• _Activity_
Once the line containing "The height and" is located in the records below, repeat it and all lines that follow it exactly, leaving out any picture.

START Exercise materials

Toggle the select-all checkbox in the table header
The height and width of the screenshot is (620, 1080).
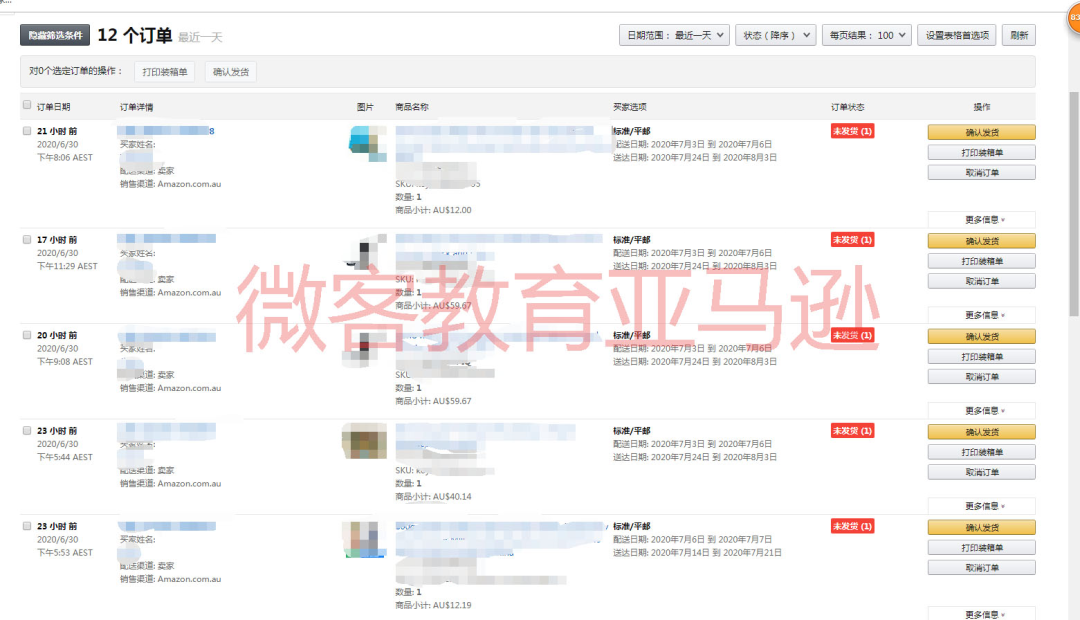pyautogui.click(x=27, y=106)
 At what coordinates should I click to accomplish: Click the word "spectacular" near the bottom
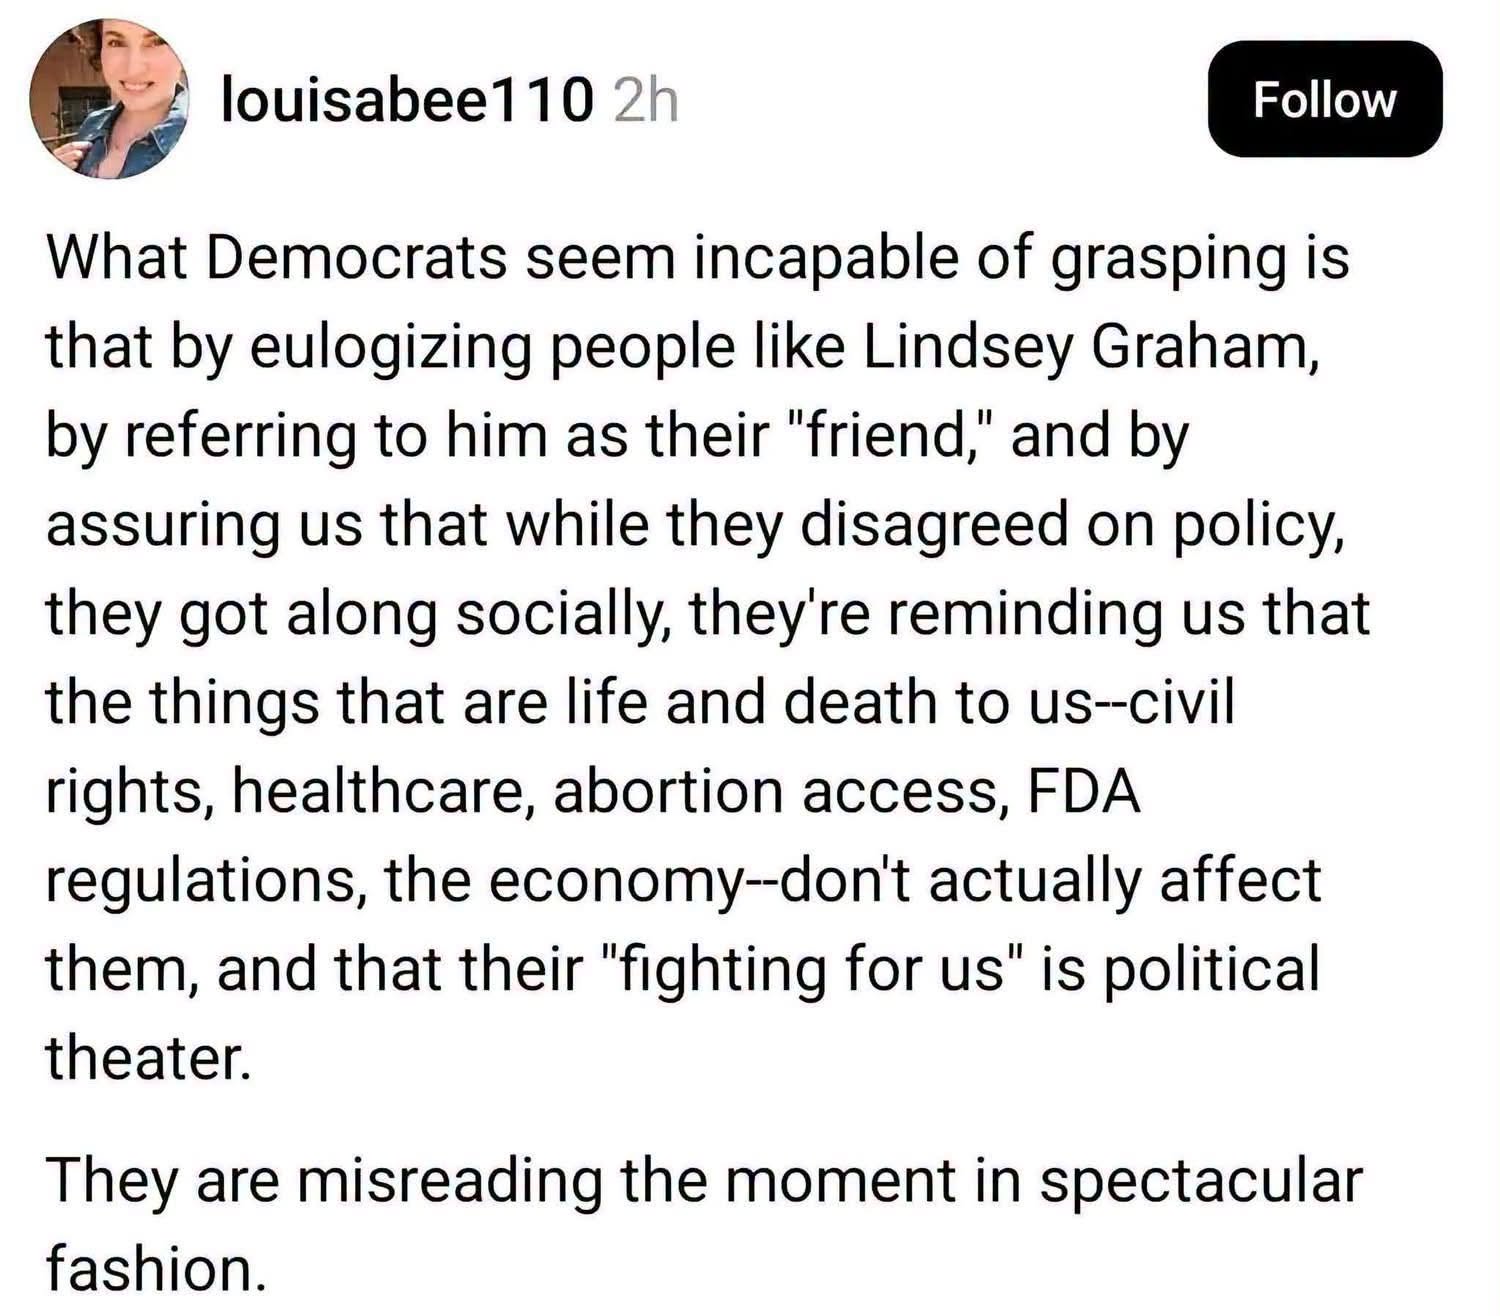[x=1201, y=1181]
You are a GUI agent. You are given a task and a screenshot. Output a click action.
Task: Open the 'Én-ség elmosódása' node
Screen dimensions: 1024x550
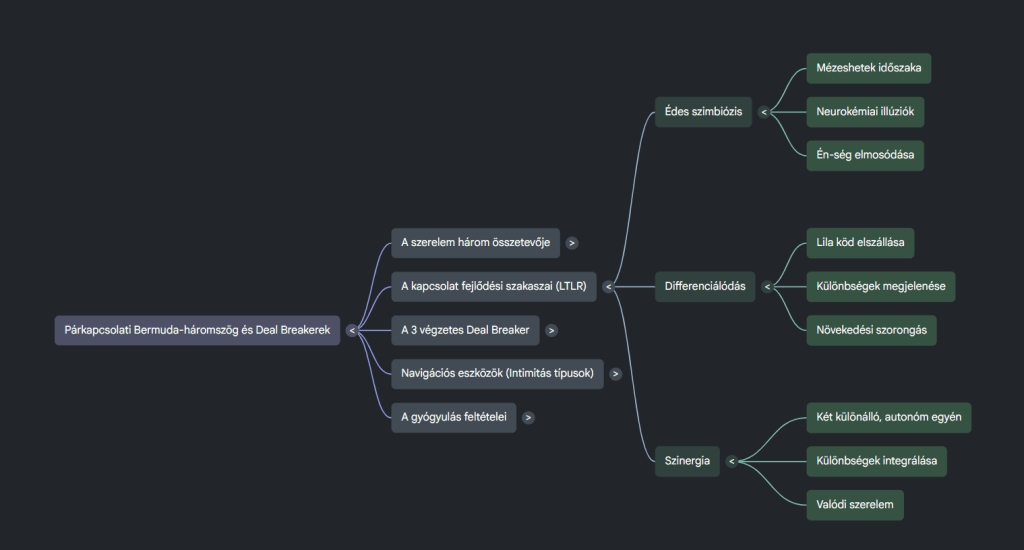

END Exercise materials

• _Answer box_
The height and width of the screenshot is (620, 1080).
pyautogui.click(x=27, y=106)
 At what coordinates should I click to accomplish: Click the word "spectacular" near the bottom
[x=1201, y=1181]
You are a GUI agent. You are given a task and a screenshot. Output a click action.
Task: Open the 'Én-ség elmosódása' node
Screen dimensions: 1024x550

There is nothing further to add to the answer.